Search the entries for the word "عوارض". Copy every line that holds it.

======== INPUT DATA

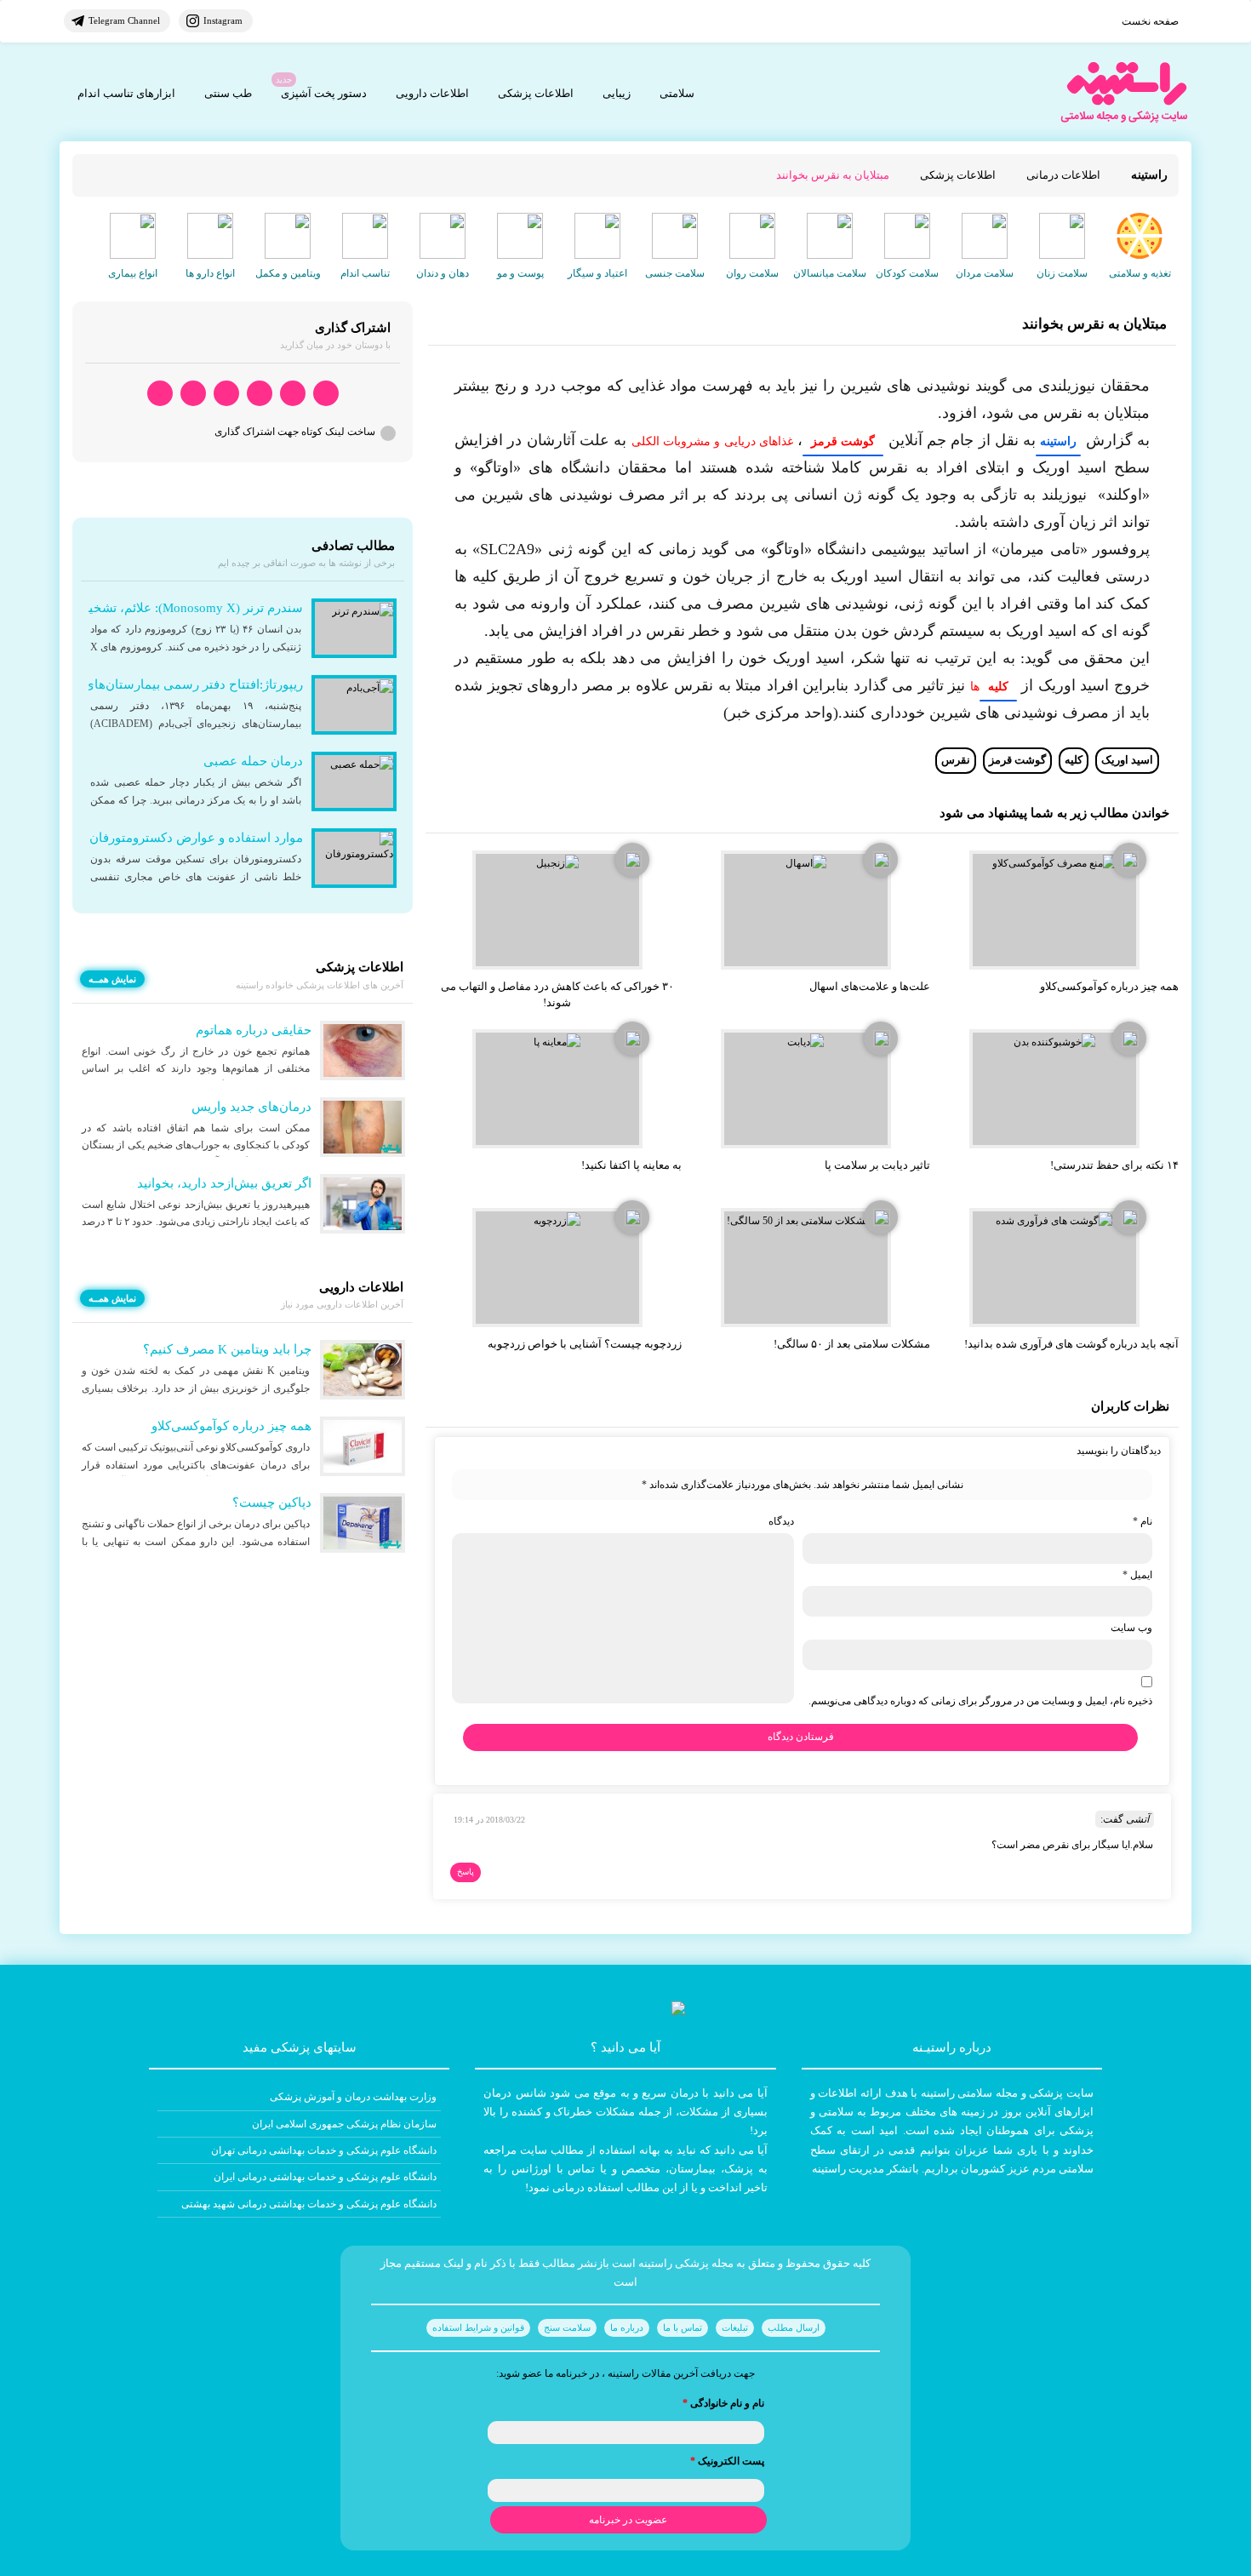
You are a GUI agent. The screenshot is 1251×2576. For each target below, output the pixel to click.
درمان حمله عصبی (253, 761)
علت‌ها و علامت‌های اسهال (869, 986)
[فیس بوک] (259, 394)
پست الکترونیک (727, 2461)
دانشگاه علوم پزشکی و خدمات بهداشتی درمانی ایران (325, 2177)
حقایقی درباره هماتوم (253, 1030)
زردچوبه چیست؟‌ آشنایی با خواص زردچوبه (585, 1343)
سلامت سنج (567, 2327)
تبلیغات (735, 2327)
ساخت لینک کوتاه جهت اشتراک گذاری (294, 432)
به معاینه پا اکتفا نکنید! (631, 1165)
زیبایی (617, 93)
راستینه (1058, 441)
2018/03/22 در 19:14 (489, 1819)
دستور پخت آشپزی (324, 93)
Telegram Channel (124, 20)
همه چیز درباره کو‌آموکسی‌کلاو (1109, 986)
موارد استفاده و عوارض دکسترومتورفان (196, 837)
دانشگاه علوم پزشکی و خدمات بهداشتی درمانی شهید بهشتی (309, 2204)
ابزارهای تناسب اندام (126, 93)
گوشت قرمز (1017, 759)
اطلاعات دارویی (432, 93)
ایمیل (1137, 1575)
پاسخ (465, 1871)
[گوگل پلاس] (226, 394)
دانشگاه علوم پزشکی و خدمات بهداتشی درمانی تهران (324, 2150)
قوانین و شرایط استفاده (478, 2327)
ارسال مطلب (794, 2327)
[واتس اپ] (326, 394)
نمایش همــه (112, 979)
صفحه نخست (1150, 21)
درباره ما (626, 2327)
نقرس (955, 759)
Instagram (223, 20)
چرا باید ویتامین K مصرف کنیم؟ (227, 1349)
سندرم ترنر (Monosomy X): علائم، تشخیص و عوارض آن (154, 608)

================

● **EXERCISE OUTPUT**
موارد استفاده و عوارض دکسترومتورفان (196, 837)
سندرم ترنر (Monosomy X): علائم، تشخیص و عوارض آن (154, 608)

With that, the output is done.